People gather at the Moscow Cathedral Mosque during a ceremony awarding Islam Khalilov, a fifteen-year-old Muslim boy and a cloakroom worker at the Crocus City Hall who saved dozens of people from fire by showing them emergency exits during a terrorist attack on the concert venue, in the city of Moscow, Russia, March 29, 2024. REUTERS/Maxim Shemetov
People gather at the Moscow Cathedral Mosque during a ceremony awarding Islam Khalilov, a fifteen-year-old Muslim boy and a cloakroom worker at the Crocus City Hall who saved dozens of people from fire by showing them emergency exits during a terrorist attack on the concert venue, in the city of Moscow, Russia, March 29, 2024. REUTERS/Maxim Shemetov
Image: Maxim Shemetov

The terrorist attack in Moscow and the Baltimore shipping incident in the US have resulted in a tsunami of conspiracy theories enveloping the world. From the bizarre to the mundane, from the outlandish to the plausible.

People gravitate towards conspiracy theories that affirm or validate their political view. The scope and massive widespread distribution of information on the Moscow attack blurs its origins in a world enveloped in deception, disinformation, misinformation and strategic concealment.

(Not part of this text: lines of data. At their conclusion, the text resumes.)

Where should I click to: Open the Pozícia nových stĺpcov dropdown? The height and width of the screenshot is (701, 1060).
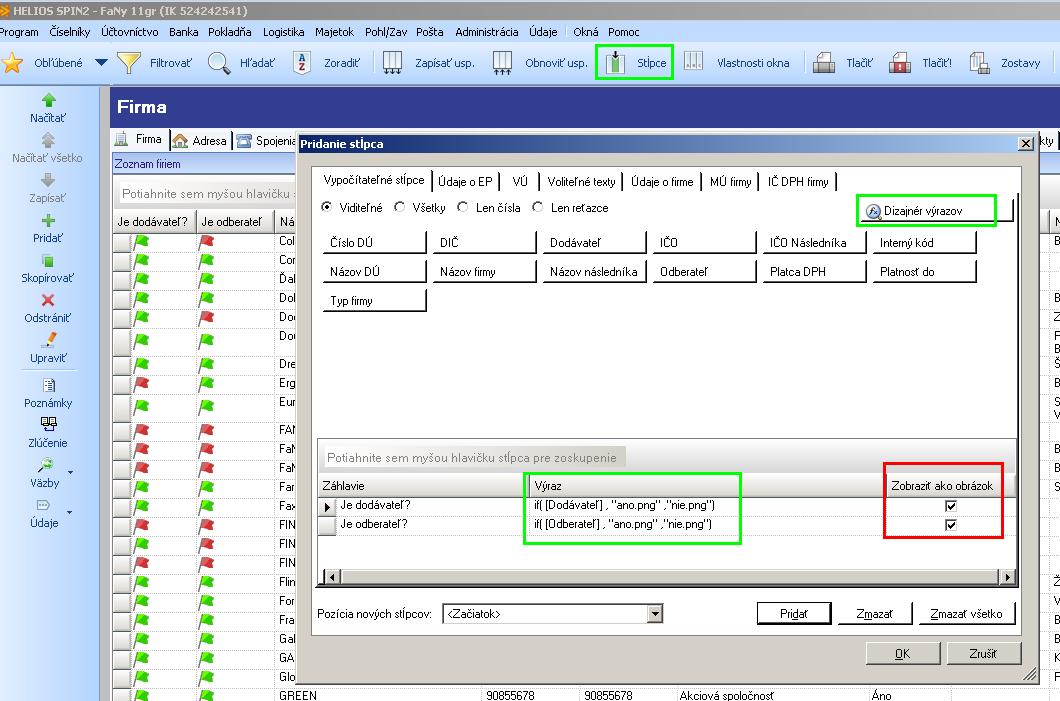click(654, 614)
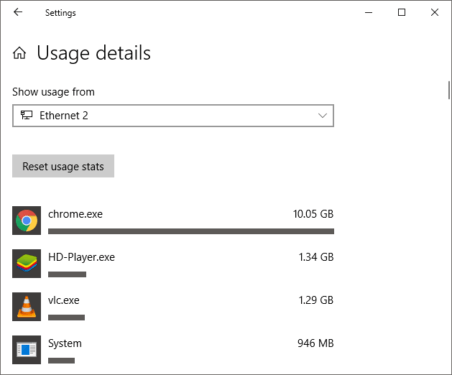Maximize the Settings window

point(402,12)
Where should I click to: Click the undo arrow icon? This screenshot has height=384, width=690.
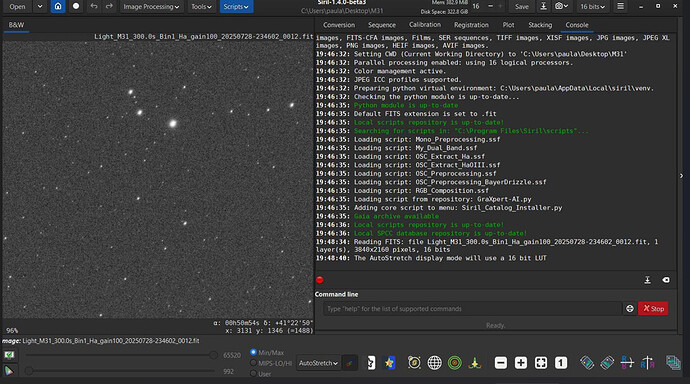click(94, 7)
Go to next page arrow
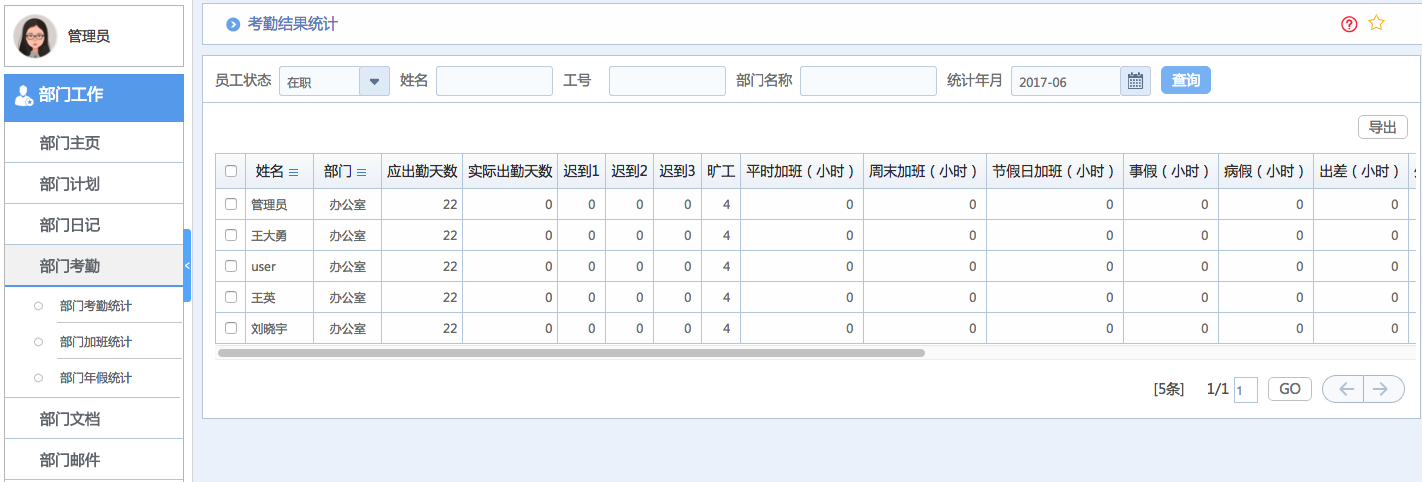 tap(1381, 389)
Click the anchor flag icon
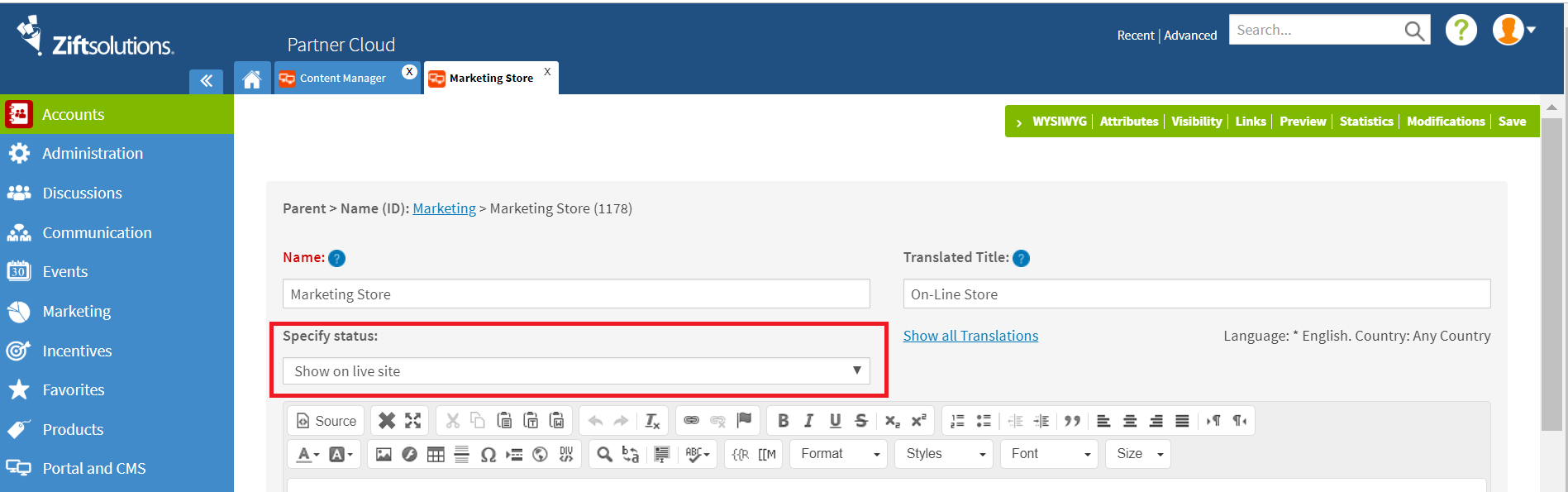The image size is (1568, 492). click(x=744, y=421)
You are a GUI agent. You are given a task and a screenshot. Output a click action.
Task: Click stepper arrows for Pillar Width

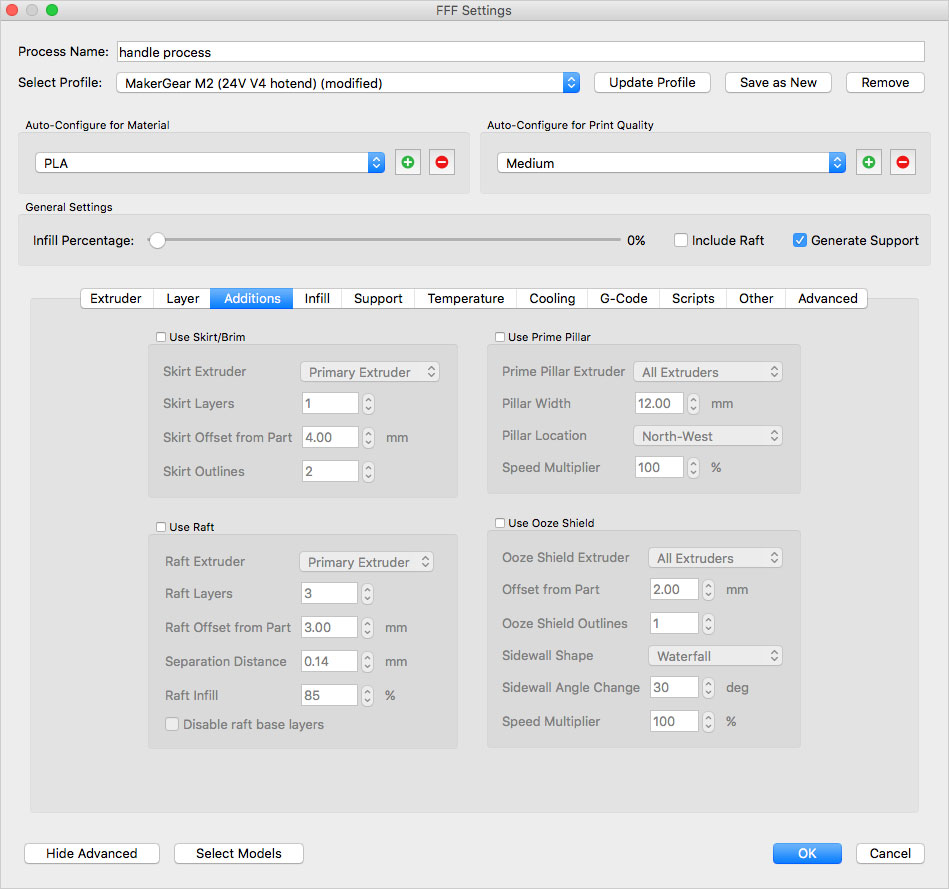[693, 404]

Conspiracy theories reinforce a belief that nothing in the world happens through coincidence. This refusal to recognise the role of chance leads many to develop a global view in which sinister andtop-secret conspiracies permeate all layers of society.

Deluged with massive mountains of information, it’s easy to become uncertain about what is true and what is false. Once you are inside a conspiracy rat hole, it’s difficult to come out. Conspiracy theories, both powerful and enduring, and some that are distinctly possible, can wreak havoc on society.

The problem with condemning conspiracy theories is that it plays into the theorists' mind. It is a proven historical fact that conspiracy theories thrive in polarising political climates, they do not emerge in a vacuum. The current political crisis and chaos in the US is a classical example.

Any outlandish conspiracy and it’s toxic twin, fake news, are challenging society’s trust in facts. These contagions pose a profound threat to many democracies by damaging their bedrock: a shared commitment to truth.

Sadly, what we are witnessing is a form of social media warfare, where conspiracy theories spread faster than a pandemic. Many governments have resorted to conspiracy theories to distract from their own failures to pre-empt criticism. In an era of sonic communications, we are vulnerable to manipulation.